Curiosamente, Nixon escreve que a administração Obama não estava particularmente interessada na guerra no Iraque, muito menos em como essa guerra acabaria por terminar. No final, infelizmente, a administração Obama não funcionou de forma fundamentalmente diferente da administração Bush. Não é surpreendente que a “pessoa mais digna na sala” da execução de Saddam tenha sido, claro, Saddam (232).
Os EUA estavam errados. A CIA estava errada. O governo americano estava errado. Não só a CIA e o FBI são inadequados e superficiais, em muitos aspectos, como essas instituições são também inerentemente restritivas e opressivas por natureza.
Dito isto, o livro de Nixon é útil, mas totalmente inadequado. Nixon não proporciona qualquer discussão ou debate sério sobre a política externa dos EUA, muito menos sobre os fundamentos ideológicos em que se baseiam tais pressupostos.
A guerra no Iraque foi um fracasso total, um erro crasso, uma farsa. Lamento ter participado em tal loucura, mas continuo confiante de que tais erros irão contribuir para a compreensão contínua do Médio Oriente. Os EUA continuam confiantes, mas essa confiança é quebrada pelo ataque contínuo ao excepcionalismo e ao nacionalismo dos EUA.
No final, não existe autoridade final.

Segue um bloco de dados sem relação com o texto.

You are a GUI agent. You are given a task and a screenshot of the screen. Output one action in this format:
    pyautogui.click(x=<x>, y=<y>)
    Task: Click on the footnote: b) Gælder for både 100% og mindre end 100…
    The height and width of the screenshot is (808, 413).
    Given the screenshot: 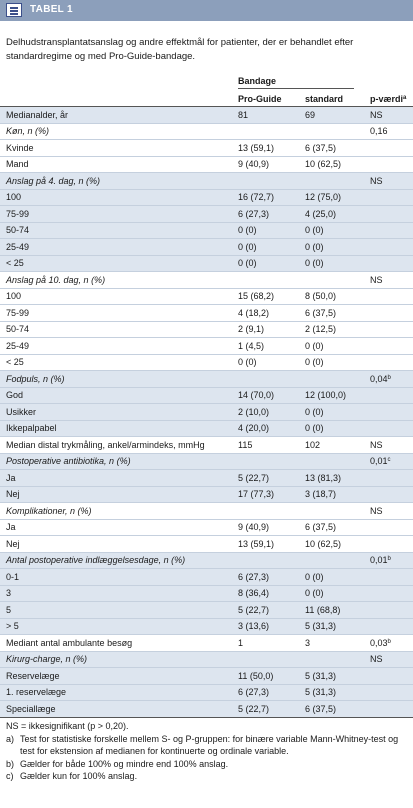 What is the action you would take?
    pyautogui.click(x=207, y=764)
    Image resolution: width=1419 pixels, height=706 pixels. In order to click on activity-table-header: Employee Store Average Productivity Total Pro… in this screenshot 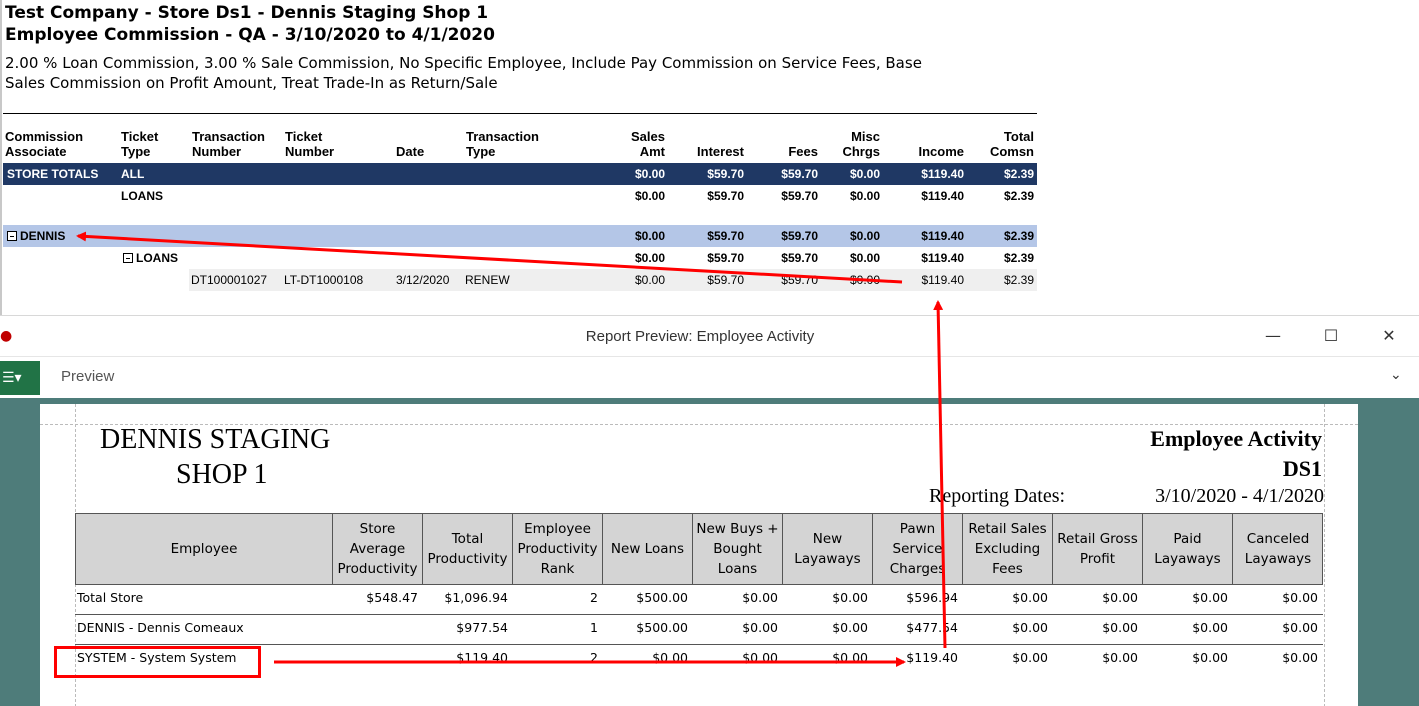, I will do `click(699, 549)`. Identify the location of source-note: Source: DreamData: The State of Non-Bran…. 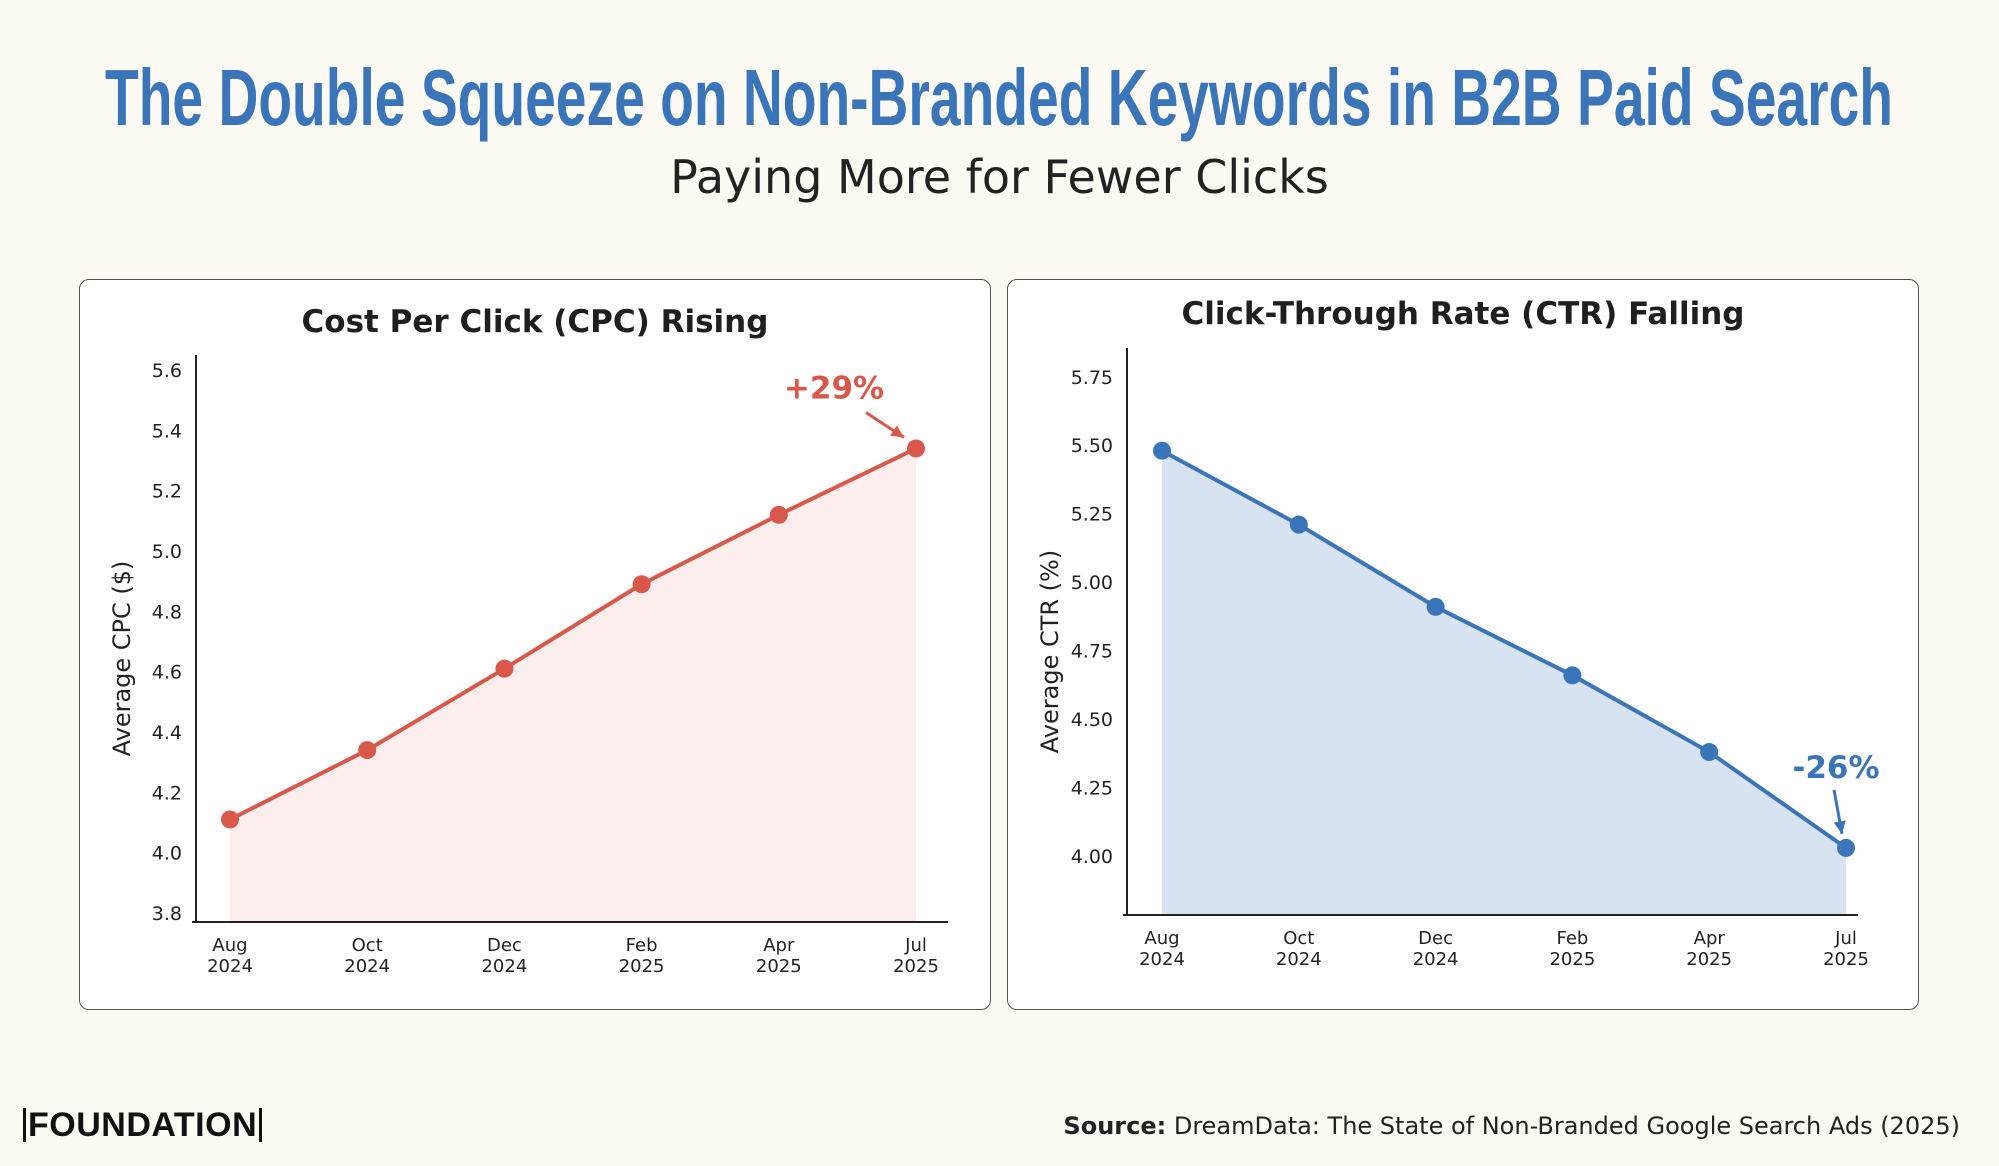
(1512, 1126).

O governo dos EUA cometeu erros. O mesmo aconteceu com Saddam. A história nunca termina. Como poderia?
É claro que a maioria dos que interrogaram Saddam tinham objectivos políticos e ideológicos, mas a maioria de nós queria simplesmente responsabilizar um criminoso internacional. Quanto mais o debate ideológico/sectário continuar, mais o povo perde.
Embora Nixon forneça muitos relatos indispensáveis do seu tempo no Iraque e do interrogatório de Saddam Hussein, o facto permanece: os EUA, hoje, estão mais inseguros e assustados do que em qualquer outro momento na memória recente. Isto, sem dúvida, deve ser desafiado e mudado se quisermos viver numa sociedade diferente.
Vincent Emanuele é um ativista e escritor. Ele pode ser contatado em [email protegido]
ZNetwork é financiado exclusivamente pela generosidade de seus leitores.